Quickborn

Das Kinderhilfswerk ist Quickborns soziale Ader

700.000 Euro in 26 Jahren für bedürftige Kinder. 6000 Lose und 2400 Gewinne wieder auf dem Weihnachtsmarkt am 7. Dezember

Quickborn. Etwa 700.000 Euro hat das Quickborner Kinderhilfswerk in 26 Jahren an bedürftige Kinder ausgeschüttet sowie für Suchthilfe und Opferberatung aufgewendet. „In Schleswig-Holstein dürfte diese Arbeit einmalig sein“, sagt Vorsitzender Richard Janssen, der den Verein mit dem damaligen Bürgermeister Gert Willner und der Bundesliga-Ikone Felix Magath, der lange in Quickborn lebte und heute noch dem Verein angehört, gegründet hat. „Auch im kommenden Jahr werden wir wieder 30.000 Euro für Kinder ausgeben, die es dringend nötig haben, weil ihre Familien in Not geraten sind.“

In einer wohlhabenden Stadt wie Quickborn, deren Bevölkerung eine der höchsten Kaufkraft-Anteile in der Region hat, falle das Elend besonders auf. Es gibt seit einiger Zeit ein Tafel-Angebot, wo sich bedürftige Quickborner kostenlos mit Lebensmitteln eindecken können, das rege in Anspruch genommen wird. „Armut wird hier oft übersehen“, weiß Janssen. Er sehe Menschen, die Papierkörbe nach Essbarem durchwühlten.

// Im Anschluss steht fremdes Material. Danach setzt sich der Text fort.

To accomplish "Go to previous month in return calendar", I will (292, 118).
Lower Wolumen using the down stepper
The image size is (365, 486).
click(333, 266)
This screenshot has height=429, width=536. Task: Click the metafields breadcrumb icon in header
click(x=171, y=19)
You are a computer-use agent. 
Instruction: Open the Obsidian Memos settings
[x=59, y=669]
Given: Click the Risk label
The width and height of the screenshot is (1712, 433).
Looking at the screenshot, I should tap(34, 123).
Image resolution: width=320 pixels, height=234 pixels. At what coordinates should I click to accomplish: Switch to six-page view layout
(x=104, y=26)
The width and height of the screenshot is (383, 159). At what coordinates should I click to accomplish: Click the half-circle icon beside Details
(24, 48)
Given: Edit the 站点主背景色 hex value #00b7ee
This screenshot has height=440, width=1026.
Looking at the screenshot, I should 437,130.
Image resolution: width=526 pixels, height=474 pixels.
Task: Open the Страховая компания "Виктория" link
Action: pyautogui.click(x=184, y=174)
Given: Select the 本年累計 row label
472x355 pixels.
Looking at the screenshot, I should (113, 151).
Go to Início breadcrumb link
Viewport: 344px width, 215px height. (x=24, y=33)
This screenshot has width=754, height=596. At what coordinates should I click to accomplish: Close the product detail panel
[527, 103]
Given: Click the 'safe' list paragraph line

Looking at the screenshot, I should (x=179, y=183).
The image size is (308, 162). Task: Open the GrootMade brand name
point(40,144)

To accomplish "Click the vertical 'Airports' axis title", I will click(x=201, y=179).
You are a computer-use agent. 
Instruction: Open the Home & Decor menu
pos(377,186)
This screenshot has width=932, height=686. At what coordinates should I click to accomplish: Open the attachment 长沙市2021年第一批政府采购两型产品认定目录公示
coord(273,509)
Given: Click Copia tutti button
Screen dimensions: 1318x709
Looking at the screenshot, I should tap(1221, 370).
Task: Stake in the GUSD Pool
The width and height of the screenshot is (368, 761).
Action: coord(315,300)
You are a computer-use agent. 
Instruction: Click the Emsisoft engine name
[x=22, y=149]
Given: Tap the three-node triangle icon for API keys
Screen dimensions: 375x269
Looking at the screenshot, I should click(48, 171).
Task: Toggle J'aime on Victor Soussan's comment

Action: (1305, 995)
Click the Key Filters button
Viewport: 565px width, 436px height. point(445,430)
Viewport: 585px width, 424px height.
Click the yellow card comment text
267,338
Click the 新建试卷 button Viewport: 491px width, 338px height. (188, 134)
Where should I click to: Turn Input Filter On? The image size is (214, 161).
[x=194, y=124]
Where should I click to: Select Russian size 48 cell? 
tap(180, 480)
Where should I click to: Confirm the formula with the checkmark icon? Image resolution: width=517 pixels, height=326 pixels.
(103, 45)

Es gebe Familien mit Suchtproblemen, worunter vor allem Kinder litten. „Da müssen wir eingreifen. Diese Kinder darf man nicht allein lassen.“

Der Vorstand des Kinderhilfswerks habe jetzt wieder das Budget für 2014 festgelegt, das 24.000 Euro fest verplane. So bekommt der Wendepunkt, die Hilfsorganisation bei sexuellem Missbrauch an Kindern, die eine Beratungsstelle in Quickborn unterhält, wieder 9000 Euro. 3000 Euro sollen für die seelische Aufarbeitung von häuslicher Gewalt ausgegeben werden. „Seit 1987 haben wir den Wendepunkt mit 250.000 Euro unterstützt“, sagt er.

7000 Euro gehen an die ATS-Suchtberatung der Diakonie, die vor allem Prävention in Kindergärten und Schulen betreibt. Einen steigenden Anteil mache dabei die Mediensucht aus, die ganze Familien treffe, sagt Janssen. Mit 6000 Euro werden jährlich 50 Kinder, deren Familien es sich sonst nicht leisten könnten, mit Nachhilfe unterstützt. „Der Bedarf wächst extrem. Das System der Bildungsgutscheine funktioniert nicht. Darum haben wir diesen Betrag um 2000 Euro aufgestockt.“

Darüber hinaus helfe sein Verein bei vielen Notfällen. Zum Beispiel wenn der Ernährer plötzlich stirbt, eine Klassenfahrt nicht bezahlt werden kann oder ein letzter Wunsch vor dem Tod erfüllt werden soll. „Wir helfen immer absolut unbürokratisch“, sagt Janssen und wundert sich, welche demütigenden Offenbarungseide diese armen Menschen teilweise auf sich nehmen. „Ich sage ihnen immer: ‚Wir kriegen das hin.‘“ Bislang habe dies immer geklappt. Mitte Dezember richtet der Verein wieder eine Weihnachtsfeier für 50 Kinder aus, die dann ihr einziges Geschenk in diesem Jahr bekommen.

Damit dieses System der schnellen Hilfe für Kinder in Not auch funktioniert, ist das Kinderhilfswerk auf viele private Spenden angewiesen. Wichtigste Einzelspende ist der Losverkauf auf dem Weihnachtsmarkt des Eulenrings am Sonnabend, 7. Dezember, an der Marienkirche. 6000 Lose werden da für jeweils einen Euro verkauft, 2400 gestiftete Gewinne ausgeschüttet und der Erlös dem Kinderhilfswerk gespendet. Die Hauptpreise sind dieses Jahr ein Fahrrad, ein Flachbildschirm und ein Smartphone.